● **Problem description**
Please return all of the entries below exactly as they are written.

● **Extracted material**

BEGIN

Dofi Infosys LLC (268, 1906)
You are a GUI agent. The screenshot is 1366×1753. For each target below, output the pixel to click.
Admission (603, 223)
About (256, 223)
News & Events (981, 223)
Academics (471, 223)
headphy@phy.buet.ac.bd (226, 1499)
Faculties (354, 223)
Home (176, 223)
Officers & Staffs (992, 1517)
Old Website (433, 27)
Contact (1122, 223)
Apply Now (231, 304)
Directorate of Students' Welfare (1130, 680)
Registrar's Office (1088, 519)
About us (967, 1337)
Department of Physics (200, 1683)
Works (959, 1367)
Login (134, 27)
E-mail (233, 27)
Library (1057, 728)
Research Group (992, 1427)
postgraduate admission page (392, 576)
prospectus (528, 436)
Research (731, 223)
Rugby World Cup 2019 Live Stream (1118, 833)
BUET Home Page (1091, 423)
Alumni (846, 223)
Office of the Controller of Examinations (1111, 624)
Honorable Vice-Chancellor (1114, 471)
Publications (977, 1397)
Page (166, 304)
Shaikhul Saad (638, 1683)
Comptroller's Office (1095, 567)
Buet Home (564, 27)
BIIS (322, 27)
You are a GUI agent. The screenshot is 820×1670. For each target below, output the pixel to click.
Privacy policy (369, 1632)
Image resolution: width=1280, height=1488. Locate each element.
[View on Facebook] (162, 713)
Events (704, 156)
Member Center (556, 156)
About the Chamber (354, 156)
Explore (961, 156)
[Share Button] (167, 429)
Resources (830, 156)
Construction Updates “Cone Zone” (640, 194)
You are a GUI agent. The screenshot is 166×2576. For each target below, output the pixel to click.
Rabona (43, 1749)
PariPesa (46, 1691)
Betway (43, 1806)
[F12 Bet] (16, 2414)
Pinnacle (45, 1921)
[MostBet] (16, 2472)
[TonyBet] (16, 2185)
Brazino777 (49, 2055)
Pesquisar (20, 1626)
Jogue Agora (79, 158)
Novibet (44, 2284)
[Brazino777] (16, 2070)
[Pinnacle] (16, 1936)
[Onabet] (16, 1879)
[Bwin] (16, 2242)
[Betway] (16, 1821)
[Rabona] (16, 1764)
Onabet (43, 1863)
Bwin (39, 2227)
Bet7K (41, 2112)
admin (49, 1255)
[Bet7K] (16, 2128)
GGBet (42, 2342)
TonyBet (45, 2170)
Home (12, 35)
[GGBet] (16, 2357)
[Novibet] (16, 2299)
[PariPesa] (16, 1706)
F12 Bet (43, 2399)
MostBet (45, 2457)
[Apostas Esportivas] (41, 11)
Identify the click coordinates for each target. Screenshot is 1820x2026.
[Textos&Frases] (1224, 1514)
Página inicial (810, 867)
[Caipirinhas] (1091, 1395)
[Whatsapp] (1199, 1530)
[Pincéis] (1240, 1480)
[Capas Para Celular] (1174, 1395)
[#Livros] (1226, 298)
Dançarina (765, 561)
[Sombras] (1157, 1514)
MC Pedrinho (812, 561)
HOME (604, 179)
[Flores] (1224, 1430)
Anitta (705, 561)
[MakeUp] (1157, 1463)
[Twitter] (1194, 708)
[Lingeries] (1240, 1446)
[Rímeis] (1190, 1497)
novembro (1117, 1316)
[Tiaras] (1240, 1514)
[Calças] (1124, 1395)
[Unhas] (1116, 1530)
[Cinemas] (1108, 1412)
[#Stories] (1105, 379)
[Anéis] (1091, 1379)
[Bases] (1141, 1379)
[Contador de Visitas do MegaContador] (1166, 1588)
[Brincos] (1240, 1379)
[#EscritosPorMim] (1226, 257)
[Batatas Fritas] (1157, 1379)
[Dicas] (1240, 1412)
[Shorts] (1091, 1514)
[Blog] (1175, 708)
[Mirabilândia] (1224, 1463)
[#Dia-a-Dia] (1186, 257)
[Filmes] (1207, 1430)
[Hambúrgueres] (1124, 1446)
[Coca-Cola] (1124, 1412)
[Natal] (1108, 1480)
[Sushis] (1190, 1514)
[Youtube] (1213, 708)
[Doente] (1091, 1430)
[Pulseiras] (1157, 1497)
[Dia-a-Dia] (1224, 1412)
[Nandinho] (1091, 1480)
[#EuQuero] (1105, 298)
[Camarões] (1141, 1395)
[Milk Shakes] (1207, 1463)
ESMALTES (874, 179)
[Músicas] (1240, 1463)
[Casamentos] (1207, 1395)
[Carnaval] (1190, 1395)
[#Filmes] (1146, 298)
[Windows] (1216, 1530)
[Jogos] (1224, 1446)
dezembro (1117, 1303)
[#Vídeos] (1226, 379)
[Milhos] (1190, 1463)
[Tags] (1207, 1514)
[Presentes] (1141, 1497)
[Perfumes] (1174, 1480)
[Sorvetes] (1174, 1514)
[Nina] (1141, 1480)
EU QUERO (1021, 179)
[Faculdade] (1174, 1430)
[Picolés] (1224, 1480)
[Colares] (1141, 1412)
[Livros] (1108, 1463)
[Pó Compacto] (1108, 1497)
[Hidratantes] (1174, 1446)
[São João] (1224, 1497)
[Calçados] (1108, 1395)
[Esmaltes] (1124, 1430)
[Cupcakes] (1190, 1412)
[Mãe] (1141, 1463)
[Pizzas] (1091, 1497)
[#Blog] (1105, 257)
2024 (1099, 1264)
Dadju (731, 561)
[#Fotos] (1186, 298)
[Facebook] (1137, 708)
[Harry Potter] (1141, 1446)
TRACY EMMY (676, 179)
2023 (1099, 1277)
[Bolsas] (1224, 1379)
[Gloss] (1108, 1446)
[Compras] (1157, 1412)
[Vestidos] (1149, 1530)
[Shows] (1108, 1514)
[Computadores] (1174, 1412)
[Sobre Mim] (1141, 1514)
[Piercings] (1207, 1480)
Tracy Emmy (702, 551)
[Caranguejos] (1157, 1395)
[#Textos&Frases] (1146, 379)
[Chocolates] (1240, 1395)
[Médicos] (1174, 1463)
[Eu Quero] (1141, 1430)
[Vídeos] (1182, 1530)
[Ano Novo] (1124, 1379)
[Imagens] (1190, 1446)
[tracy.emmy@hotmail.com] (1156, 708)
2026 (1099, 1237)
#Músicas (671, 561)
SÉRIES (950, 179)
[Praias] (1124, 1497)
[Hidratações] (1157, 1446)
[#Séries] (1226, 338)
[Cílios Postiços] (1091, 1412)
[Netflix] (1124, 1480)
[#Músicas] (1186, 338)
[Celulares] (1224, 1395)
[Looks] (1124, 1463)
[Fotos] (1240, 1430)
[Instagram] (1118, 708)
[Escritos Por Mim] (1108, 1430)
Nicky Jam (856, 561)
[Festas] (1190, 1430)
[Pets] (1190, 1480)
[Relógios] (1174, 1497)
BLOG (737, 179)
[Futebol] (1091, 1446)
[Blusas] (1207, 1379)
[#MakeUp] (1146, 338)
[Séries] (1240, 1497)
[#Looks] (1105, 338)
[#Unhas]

END

● **Completed task**
Dofi Infosys LLC (268, 1906)
You are a GUI agent. The screenshot is 1366×1753. For each target below, output the pixel to click.
Admission (603, 223)
About (256, 223)
News & Events (981, 223)
Academics (471, 223)
headphy@phy.buet.ac.bd (226, 1499)
Faculties (354, 223)
Home (176, 223)
Officers & Staffs (992, 1517)
Old Website (433, 27)
Contact (1122, 223)
Apply Now (231, 304)
Directorate of Students' Welfare (1130, 680)
Registrar's Office (1088, 519)
About us (967, 1337)
Department of Physics (200, 1683)
Works (959, 1367)
Login (134, 27)
E-mail (233, 27)
Library (1057, 728)
Research Group (992, 1427)
postgraduate admission page (392, 576)
prospectus (528, 436)
Research (731, 223)
Rugby World Cup 2019 Live Stream (1118, 833)
BUET Home Page (1091, 423)
Alumni (846, 223)
Office of the Controller of Examinations (1111, 624)
Honorable Vice-Chancellor (1114, 471)
Publications (977, 1397)
Page (166, 304)
Shaikhul Saad (638, 1683)
Comptroller's Office (1095, 567)
Buet Home (564, 27)
BIIS (322, 27)
You are a GUI agent. The screenshot is 820×1670. For each target below, output the pixel to click.
Privacy policy (369, 1632)
Image resolution: width=1280, height=1488. Locate each element.
[View on Facebook] (162, 713)
Events (704, 156)
Member Center (556, 156)
About the Chamber (354, 156)
Explore (961, 156)
[Share Button] (167, 429)
Resources (830, 156)
Construction Updates “Cone Zone” (640, 194)
You are a GUI agent. The screenshot is 166×2576. For each target below, output the pixel to click.
Rabona (43, 1749)
PariPesa (46, 1691)
Betway (43, 1806)
[F12 Bet] (16, 2414)
Pinnacle (45, 1921)
[MostBet] (16, 2472)
[TonyBet] (16, 2185)
Brazino777 (49, 2055)
Pesquisar (20, 1626)
Jogue Agora (79, 158)
Novibet (44, 2284)
[Brazino777] (16, 2070)
[Pinnacle] (16, 1936)
[Onabet] (16, 1879)
[Bwin] (16, 2242)
[Betway] (16, 1821)
[Rabona] (16, 1764)
Onabet (43, 1863)
Bwin (39, 2227)
Bet7K (41, 2112)
admin (49, 1255)
[Bet7K] (16, 2128)
GGBet (42, 2342)
TonyBet (45, 2170)
Home (12, 35)
[GGBet] (16, 2357)
[Novibet] (16, 2299)
[PariPesa] (16, 1706)
F12 Bet (43, 2399)
MostBet (45, 2457)
[Apostas Esportivas] (41, 11)
Identify the click coordinates for each target. Screenshot is 1820x2026.
[Textos&Frases] (1224, 1514)
Página inicial (810, 867)
[Caipirinhas] (1091, 1395)
[Whatsapp] (1199, 1530)
[Pincéis] (1240, 1480)
[Capas Para Celular] (1174, 1395)
[#Livros] (1226, 298)
Dançarina (765, 561)
[Sombras] (1157, 1514)
MC Pedrinho (812, 561)
HOME (604, 179)
[Flores] (1224, 1430)
Anitta (705, 561)
[MakeUp] (1157, 1463)
[Twitter] (1194, 708)
[Lingeries] (1240, 1446)
[Rímeis] (1190, 1497)
novembro (1117, 1316)
[Tiaras] (1240, 1514)
[Calças] (1124, 1395)
[Unhas] (1116, 1530)
[Cinemas] (1108, 1412)
[#Stories] (1105, 379)
[Anéis] (1091, 1379)
[Bases] (1141, 1379)
[Contador de Visitas do MegaContador] (1166, 1588)
[Brincos] (1240, 1379)
[#EscritosPorMim] (1226, 257)
[Batatas Fritas] (1157, 1379)
[Dicas] (1240, 1412)
[Shorts] (1091, 1514)
[Blog] (1175, 708)
[Mirabilândia] (1224, 1463)
[#Dia-a-Dia] (1186, 257)
[Filmes] (1207, 1430)
[Hambúrgueres] (1124, 1446)
[Coca-Cola] (1124, 1412)
[Natal] (1108, 1480)
[Sushis] (1190, 1514)
[Youtube] (1213, 708)
[Doente] (1091, 1430)
[Pulseiras] (1157, 1497)
[Dia-a-Dia] (1224, 1412)
[Nandinho] (1091, 1480)
[#EuQuero] (1105, 298)
[Camarões] (1141, 1395)
[Milk Shakes] (1207, 1463)
ESMALTES (874, 179)
[Músicas] (1240, 1463)
[Casamentos] (1207, 1395)
[Carnaval] (1190, 1395)
[#Filmes] (1146, 298)
[Windows] (1216, 1530)
[Jogos] (1224, 1446)
dezembro (1117, 1303)
[#Vídeos] (1226, 379)
[Milhos] (1190, 1463)
[Tags] (1207, 1514)
[Presentes] (1141, 1497)
[Perfumes] (1174, 1480)
[Sorvetes] (1174, 1514)
[Nina] (1141, 1480)
EU QUERO (1021, 179)
[Faculdade] (1174, 1430)
[Picolés] (1224, 1480)
[Colares] (1141, 1412)
[Livros] (1108, 1463)
[Pó Compacto] (1108, 1497)
[Hidratantes] (1174, 1446)
[São João] (1224, 1497)
[Calçados] (1108, 1395)
[Esmaltes] (1124, 1430)
[Cupcakes] (1190, 1412)
[Mãe] (1141, 1463)
[Pizzas] (1091, 1497)
[#Blog] (1105, 257)
2024 (1099, 1264)
Dadju (731, 561)
[#Fotos] (1186, 298)
[Facebook] (1137, 708)
[Harry Potter] (1141, 1446)
TRACY EMMY (676, 179)
2023 (1099, 1277)
[Bolsas] (1224, 1379)
[Gloss] (1108, 1446)
[Compras] (1157, 1412)
[Vestidos] (1149, 1530)
[Shows] (1108, 1514)
[Computadores] (1174, 1412)
[Sobre Mim] (1141, 1514)
[Piercings] (1207, 1480)
Tracy Emmy (702, 551)
[Caranguejos] (1157, 1395)
[#Textos&Frases] (1146, 379)
[Chocolates] (1240, 1395)
[Médicos] (1174, 1463)
[Eu Quero] (1141, 1430)
[Vídeos] (1182, 1530)
[Ano Novo] (1124, 1379)
[Imagens] (1190, 1446)
[tracy.emmy@hotmail.com] (1156, 708)
2026 (1099, 1237)
#Músicas (671, 561)
SÉRIES (950, 179)
[Praias] (1124, 1497)
[Hidratações] (1157, 1446)
[#Séries] (1226, 338)
[Cílios Postiços] (1091, 1412)
[Netflix] (1124, 1480)
[#Músicas] (1186, 338)
[Celulares] (1224, 1395)
[Looks] (1124, 1463)
[Fotos] (1240, 1430)
[Instagram] (1118, 708)
[Escritos Por Mim] (1108, 1430)
Nicky Jam (856, 561)
[Festas] (1190, 1430)
[Pets] (1190, 1480)
[Relógios] (1174, 1497)
BLOG (737, 179)
[Futebol] (1091, 1446)
[Blusas] (1207, 1379)
[#MakeUp] (1146, 338)
[Séries] (1240, 1497)
[#Looks] (1105, 338)
[#Unhas]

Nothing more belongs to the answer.